_SOURCE_
********

Marc you can't hide from the facts. The empirical evidence is clear. 2000 was the largest stock market bubble in history (excluding the Nikkei in 1990).

You suddenly expect the market to grow when the 1980s-90s bull market produced double digit annual growth (i.e. way above the average long term return of approx 7%).

Are you suggesting that we have entered a new age of above average growth? This must be the case if you don't believe or are willing to view the evidence that markets move in secular cycles from above average growth for a number of years to below average growth for a number of years. 

Are things different this time? Would you buy a market at any price? I assume that with hindsight you still believe that buying the NASDAQ, S&P, FTSE All share, MIB in 2000 would have been a good idea? How about the Nikkei, has this been a good return over the last 22 years?

Market can spend decades in the dolldrums and do so.

We are in a price to earnings regression stage as has occured on every occassion after a major bull market. On every occassion stock indicies have produced extremely poor returns. There is no hiding from this fact.

********

_PROVIDED DATA_
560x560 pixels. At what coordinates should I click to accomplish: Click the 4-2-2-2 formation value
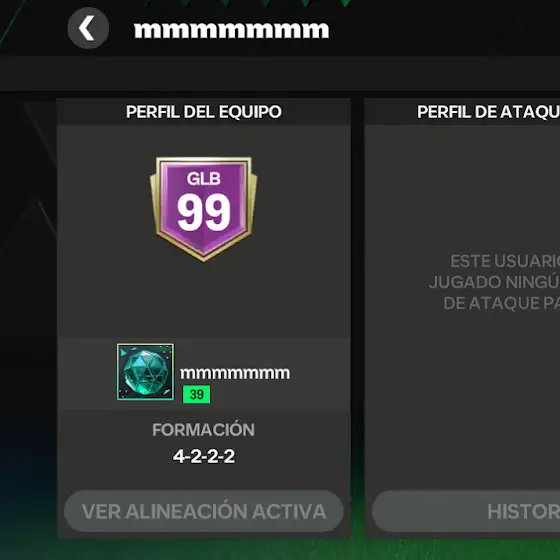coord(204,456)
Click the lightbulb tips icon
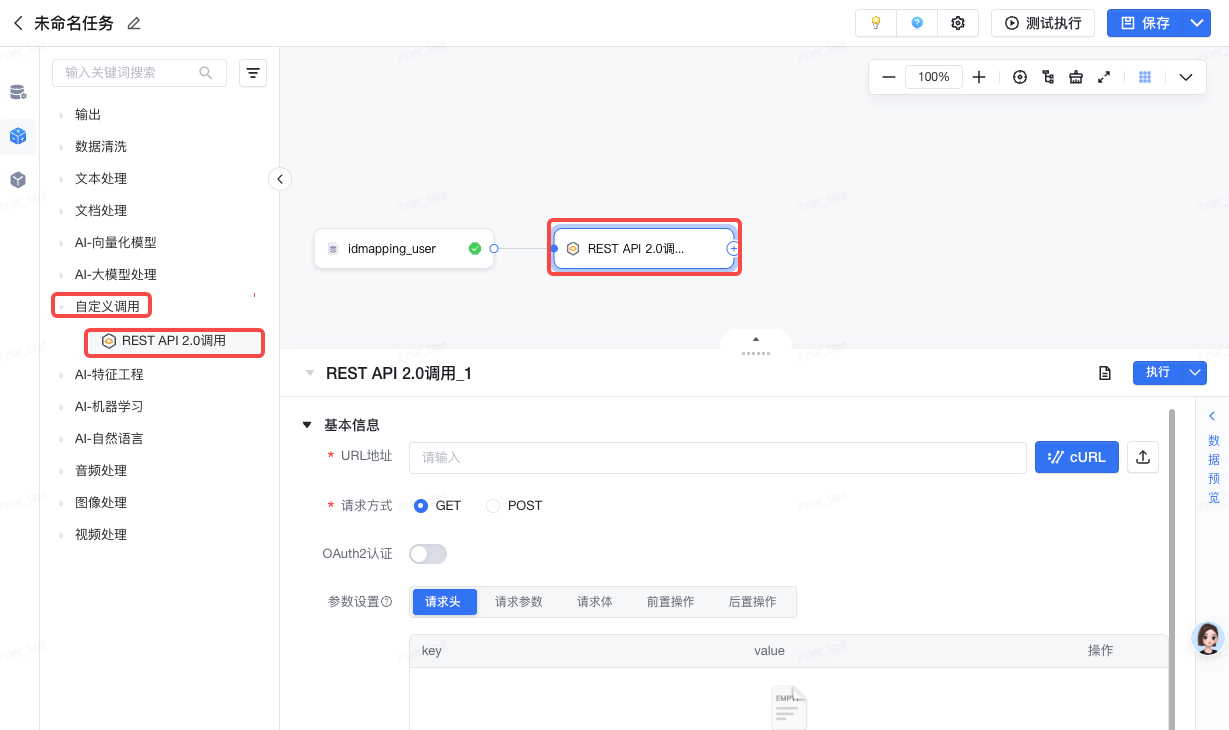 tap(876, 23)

********

_REQUIRED TASKS_
(a) Answer these questions from the post on stock market cycles:
(i) What does the post give as the approximate average long-term return?
(ii) Which market does the post exclude when it calls 2000 the largest stock market bubble in history?
(iii) What stage does the post say we are in now?
(b) Extend the post on stock market cycles, picking up directly after its last sentence.
The listing comes from a separate source and has no connection to the post on stock market cycles.

_ANSWERS BELOW_
(a)
(i) Approximately 7%.
(ii) The Nikkei in 1990.
(iii) A price to earnings regression stage.

(b)
It is a fact that markets bottom on single to low double digit P/Es. It is a fact that the market (particularly the USA market) is still in high double digit territory. The USA market is only now, some 12 years since the secular bear started at a valuation level upon which most secular bull markets peak. 

Based upon history, a new bull market is a near on impossibility at this level.

For the market to suddenly rise at a decent rate (say the typical 7%) would both defy economic history and defy logic in that the stockmarket would be entering a new era of significantly above average growth for the past few decades. 

Possible, but highly unlikely.

Market timing has little to do with it. I am still mostly invested in the stockmarket. Very little is in the Western indicies (exception small allocation in Japan and Europe). 

The next 5 to 10 years will be about dividend return (value, solid dividend growth and cover) over capital appreciation from overvalued growth heavy indicies.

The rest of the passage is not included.